Exercise aim:
Please copy the listing verbatim, from its first line through the line that contains "(x=166, y=514)". Include that line and stop after it.

Stored data entries:
^^^^^^^^^^^^^^^^

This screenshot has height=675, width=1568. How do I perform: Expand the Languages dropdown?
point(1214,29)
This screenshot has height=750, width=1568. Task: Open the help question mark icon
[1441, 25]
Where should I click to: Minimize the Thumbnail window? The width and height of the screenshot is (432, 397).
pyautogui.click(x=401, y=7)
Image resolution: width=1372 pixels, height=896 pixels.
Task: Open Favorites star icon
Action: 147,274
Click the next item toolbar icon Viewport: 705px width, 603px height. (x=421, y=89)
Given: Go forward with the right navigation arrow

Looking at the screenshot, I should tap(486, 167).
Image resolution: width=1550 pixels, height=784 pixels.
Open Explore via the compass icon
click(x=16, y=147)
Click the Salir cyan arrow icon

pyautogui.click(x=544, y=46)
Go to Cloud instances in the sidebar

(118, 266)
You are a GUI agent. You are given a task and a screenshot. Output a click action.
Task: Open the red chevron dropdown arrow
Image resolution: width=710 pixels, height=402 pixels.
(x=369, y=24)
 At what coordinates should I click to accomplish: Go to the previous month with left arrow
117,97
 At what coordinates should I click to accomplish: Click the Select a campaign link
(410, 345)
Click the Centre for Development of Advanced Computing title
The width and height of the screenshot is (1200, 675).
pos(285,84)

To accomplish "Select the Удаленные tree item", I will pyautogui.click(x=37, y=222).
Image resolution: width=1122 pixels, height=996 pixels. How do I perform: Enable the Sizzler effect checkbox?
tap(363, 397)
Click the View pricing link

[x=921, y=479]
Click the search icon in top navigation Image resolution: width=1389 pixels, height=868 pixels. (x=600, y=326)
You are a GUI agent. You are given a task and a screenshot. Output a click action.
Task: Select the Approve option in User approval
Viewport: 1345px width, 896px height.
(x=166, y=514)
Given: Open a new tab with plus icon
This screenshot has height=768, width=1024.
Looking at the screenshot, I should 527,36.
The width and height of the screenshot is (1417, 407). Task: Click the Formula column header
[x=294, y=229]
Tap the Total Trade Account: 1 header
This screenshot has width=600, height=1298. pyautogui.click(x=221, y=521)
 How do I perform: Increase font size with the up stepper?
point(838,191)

^^^^^^^^^^^^^^^^

Reply:
This screenshot has height=675, width=1568. How do I perform: Expand the Languages dropdown?
point(1214,29)
This screenshot has height=750, width=1568. Task: Open the help question mark icon
[1441, 25]
Where should I click to: Minimize the Thumbnail window? The width and height of the screenshot is (432, 397).
pyautogui.click(x=401, y=7)
Image resolution: width=1372 pixels, height=896 pixels.
Task: Open Favorites star icon
Action: 147,274
Click the next item toolbar icon Viewport: 705px width, 603px height. (x=421, y=89)
Given: Go forward with the right navigation arrow

Looking at the screenshot, I should tap(486, 167).
Image resolution: width=1550 pixels, height=784 pixels.
Open Explore via the compass icon
click(x=16, y=147)
Click the Salir cyan arrow icon

pyautogui.click(x=544, y=46)
Go to Cloud instances in the sidebar

(118, 266)
You are a GUI agent. You are given a task and a screenshot. Output a click action.
Task: Open the red chevron dropdown arrow
Image resolution: width=710 pixels, height=402 pixels.
(x=369, y=24)
 At what coordinates should I click to accomplish: Go to the previous month with left arrow
117,97
 At what coordinates should I click to accomplish: Click the Select a campaign link
(410, 345)
Click the Centre for Development of Advanced Computing title
The width and height of the screenshot is (1200, 675).
pos(285,84)

To accomplish "Select the Удаленные tree item", I will pyautogui.click(x=37, y=222).
Image resolution: width=1122 pixels, height=996 pixels. How do I perform: Enable the Sizzler effect checkbox?
tap(363, 397)
Click the View pricing link

[x=921, y=479]
Click the search icon in top navigation Image resolution: width=1389 pixels, height=868 pixels. (x=600, y=326)
You are a GUI agent. You are given a task and a screenshot. Output a click action.
Task: Select the Approve option in User approval
Viewport: 1345px width, 896px height.
(x=166, y=514)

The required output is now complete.